═════ DATA SUPPLIED ═════

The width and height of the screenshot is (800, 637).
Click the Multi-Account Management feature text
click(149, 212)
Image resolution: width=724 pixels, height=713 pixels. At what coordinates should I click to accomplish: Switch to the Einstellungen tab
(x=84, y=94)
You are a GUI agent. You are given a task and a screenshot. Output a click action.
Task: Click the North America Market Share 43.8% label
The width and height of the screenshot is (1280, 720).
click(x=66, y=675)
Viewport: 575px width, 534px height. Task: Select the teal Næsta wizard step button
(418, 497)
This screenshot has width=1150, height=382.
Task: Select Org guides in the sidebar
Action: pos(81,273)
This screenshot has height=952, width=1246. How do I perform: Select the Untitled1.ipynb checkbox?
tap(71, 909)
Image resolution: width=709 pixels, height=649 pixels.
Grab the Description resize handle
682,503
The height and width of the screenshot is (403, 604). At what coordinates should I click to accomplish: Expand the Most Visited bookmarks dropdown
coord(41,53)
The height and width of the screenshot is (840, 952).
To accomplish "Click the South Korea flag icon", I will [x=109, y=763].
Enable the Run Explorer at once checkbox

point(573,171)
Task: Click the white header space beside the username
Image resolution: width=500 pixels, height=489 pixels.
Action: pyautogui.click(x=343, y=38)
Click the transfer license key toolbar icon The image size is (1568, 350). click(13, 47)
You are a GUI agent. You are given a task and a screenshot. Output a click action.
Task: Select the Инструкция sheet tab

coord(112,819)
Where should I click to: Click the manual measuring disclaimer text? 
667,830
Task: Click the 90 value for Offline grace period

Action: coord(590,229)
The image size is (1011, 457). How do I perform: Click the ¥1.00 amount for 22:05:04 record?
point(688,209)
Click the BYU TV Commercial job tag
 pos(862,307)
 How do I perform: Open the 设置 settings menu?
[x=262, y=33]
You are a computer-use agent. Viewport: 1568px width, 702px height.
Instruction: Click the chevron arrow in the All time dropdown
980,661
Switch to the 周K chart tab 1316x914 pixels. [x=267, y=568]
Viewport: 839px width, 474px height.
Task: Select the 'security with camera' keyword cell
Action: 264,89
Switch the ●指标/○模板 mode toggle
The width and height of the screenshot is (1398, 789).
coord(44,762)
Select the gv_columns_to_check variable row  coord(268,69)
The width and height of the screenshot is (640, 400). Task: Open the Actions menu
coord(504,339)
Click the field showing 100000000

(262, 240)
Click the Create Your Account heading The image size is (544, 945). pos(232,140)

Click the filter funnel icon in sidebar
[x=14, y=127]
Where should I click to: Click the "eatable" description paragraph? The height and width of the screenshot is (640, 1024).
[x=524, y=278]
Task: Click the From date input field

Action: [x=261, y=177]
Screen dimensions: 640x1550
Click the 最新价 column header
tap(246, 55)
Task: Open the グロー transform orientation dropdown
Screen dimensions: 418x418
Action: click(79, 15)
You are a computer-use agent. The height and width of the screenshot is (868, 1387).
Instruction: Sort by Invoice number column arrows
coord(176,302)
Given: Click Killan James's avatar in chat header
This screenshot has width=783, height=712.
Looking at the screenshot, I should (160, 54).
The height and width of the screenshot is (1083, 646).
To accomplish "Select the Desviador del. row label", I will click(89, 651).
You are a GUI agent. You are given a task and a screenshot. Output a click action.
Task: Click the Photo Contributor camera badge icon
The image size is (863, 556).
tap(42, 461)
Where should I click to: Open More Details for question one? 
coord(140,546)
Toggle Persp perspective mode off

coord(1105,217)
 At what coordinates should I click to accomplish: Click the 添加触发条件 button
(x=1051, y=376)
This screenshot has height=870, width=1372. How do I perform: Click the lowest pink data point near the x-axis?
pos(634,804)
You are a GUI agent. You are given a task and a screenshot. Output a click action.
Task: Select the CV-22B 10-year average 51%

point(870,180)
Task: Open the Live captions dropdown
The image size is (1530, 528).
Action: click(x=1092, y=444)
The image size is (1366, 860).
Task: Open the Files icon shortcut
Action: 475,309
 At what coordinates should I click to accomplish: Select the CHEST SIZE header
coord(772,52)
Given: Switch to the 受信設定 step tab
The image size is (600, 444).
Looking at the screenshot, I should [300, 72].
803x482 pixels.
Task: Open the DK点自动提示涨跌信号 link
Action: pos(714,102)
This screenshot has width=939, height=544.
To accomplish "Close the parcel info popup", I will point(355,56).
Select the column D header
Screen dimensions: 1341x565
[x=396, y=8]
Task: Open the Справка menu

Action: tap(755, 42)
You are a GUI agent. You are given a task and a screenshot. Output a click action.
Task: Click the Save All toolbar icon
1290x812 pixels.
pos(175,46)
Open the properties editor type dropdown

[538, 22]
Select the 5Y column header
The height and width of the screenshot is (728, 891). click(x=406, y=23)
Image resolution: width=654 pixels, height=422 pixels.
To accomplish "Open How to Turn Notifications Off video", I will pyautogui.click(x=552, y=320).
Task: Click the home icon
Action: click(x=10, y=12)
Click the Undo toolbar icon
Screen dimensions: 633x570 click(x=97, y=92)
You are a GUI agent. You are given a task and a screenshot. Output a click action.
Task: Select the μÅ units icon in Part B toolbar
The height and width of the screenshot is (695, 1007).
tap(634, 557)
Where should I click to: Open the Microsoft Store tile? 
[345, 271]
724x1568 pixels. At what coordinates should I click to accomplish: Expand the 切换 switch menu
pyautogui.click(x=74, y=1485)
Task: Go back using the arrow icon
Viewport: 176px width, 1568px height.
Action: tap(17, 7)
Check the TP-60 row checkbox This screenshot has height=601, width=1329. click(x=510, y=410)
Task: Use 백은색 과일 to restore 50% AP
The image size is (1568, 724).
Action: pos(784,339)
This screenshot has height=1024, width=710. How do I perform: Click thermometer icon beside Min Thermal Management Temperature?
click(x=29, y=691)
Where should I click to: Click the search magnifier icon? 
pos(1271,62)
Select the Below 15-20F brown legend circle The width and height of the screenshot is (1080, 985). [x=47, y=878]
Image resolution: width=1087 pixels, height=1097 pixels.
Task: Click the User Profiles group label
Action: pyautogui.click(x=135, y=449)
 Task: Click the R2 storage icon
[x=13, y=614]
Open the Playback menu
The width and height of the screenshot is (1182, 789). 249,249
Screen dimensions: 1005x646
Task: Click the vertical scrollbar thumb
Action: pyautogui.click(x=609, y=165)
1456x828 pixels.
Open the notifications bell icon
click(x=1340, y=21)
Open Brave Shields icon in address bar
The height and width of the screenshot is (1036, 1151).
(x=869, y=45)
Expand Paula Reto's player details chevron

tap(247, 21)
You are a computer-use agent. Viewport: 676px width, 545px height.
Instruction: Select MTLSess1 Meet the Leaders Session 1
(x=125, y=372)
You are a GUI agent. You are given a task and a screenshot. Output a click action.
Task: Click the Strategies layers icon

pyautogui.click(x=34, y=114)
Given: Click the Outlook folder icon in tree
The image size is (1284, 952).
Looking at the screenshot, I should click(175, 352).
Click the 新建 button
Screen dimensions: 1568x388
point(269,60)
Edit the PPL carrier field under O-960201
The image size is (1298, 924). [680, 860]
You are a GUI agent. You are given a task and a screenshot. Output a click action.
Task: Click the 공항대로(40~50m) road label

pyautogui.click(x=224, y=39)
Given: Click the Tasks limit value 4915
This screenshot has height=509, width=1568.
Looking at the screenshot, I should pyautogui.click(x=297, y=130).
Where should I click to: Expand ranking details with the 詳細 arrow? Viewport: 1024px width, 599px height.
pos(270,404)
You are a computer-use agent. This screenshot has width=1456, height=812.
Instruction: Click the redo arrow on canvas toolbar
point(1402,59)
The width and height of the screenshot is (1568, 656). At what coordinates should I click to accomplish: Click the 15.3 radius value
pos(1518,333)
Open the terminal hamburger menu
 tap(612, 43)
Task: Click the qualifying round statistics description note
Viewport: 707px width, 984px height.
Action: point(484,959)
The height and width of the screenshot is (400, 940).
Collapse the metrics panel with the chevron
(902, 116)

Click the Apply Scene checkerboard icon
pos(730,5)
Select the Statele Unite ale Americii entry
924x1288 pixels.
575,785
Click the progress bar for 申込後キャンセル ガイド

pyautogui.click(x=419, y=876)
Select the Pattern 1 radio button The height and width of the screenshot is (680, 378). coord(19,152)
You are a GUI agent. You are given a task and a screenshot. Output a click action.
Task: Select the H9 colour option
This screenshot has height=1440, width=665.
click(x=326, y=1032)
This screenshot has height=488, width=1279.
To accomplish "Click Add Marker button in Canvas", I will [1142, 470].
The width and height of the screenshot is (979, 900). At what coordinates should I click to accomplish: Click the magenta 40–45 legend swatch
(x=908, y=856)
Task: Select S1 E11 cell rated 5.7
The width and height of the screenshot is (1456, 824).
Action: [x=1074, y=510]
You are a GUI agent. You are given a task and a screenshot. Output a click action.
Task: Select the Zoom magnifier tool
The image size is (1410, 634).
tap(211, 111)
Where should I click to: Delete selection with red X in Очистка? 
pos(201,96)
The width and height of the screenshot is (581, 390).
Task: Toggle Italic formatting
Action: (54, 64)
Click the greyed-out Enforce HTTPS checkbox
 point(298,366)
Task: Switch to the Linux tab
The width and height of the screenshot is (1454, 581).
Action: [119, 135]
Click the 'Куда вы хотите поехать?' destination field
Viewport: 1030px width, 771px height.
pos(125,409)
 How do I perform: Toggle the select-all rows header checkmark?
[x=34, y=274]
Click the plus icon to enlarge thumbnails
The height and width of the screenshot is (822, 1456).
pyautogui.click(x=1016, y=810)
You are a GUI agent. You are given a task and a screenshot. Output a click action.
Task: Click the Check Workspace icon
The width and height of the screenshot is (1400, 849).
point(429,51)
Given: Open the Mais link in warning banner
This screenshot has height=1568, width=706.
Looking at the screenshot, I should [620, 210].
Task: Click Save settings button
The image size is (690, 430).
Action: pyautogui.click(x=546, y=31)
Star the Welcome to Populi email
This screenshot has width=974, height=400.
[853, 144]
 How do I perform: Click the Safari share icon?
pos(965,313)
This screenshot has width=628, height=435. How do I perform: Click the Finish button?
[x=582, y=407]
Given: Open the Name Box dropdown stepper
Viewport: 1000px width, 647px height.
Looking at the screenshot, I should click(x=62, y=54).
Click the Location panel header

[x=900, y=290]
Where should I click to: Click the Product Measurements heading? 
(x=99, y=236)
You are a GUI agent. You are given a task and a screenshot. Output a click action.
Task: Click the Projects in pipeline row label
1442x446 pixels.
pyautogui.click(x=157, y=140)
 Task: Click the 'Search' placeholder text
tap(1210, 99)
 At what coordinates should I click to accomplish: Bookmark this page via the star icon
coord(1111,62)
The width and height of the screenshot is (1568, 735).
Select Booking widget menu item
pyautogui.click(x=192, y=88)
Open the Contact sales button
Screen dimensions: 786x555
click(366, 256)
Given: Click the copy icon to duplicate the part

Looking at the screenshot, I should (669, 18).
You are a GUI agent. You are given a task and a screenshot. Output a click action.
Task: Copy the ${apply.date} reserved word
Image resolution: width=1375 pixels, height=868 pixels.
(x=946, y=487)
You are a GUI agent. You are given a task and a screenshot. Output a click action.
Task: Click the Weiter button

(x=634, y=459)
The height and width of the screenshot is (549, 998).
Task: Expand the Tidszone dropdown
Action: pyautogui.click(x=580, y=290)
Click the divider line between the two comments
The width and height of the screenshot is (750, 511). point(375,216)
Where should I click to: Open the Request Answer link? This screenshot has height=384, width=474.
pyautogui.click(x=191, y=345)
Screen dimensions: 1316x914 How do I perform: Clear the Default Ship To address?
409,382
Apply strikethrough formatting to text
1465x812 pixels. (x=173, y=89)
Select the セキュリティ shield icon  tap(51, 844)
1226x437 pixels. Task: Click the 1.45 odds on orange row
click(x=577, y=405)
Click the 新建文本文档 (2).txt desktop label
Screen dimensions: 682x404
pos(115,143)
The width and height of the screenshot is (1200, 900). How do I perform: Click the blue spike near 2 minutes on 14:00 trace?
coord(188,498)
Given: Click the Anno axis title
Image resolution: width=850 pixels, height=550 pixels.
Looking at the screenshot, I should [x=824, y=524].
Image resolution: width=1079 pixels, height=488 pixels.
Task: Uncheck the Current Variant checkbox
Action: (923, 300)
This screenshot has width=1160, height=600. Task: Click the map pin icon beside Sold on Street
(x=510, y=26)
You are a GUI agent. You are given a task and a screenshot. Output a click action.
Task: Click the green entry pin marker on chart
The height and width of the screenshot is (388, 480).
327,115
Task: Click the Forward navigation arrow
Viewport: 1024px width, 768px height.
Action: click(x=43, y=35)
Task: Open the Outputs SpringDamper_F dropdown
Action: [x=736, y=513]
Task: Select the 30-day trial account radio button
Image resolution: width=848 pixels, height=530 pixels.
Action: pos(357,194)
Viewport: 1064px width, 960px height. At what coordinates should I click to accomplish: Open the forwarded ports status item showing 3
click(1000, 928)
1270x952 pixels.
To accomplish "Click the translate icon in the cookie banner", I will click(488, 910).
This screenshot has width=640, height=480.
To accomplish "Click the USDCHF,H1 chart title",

═════

EXERCISE REQUIREMENTS = Where a line in the records above contains the word "computer", copy that line.

EXPECTED ANSWER =
You are a computer-use agent. Viewport: 1568px width, 702px height.
You are a computer-use agent. The height and width of the screenshot is (868, 1387).
You are a computer-use agent. Viewport: 676px width, 545px height.
You are a computer-use agent. This screenshot has width=1456, height=812.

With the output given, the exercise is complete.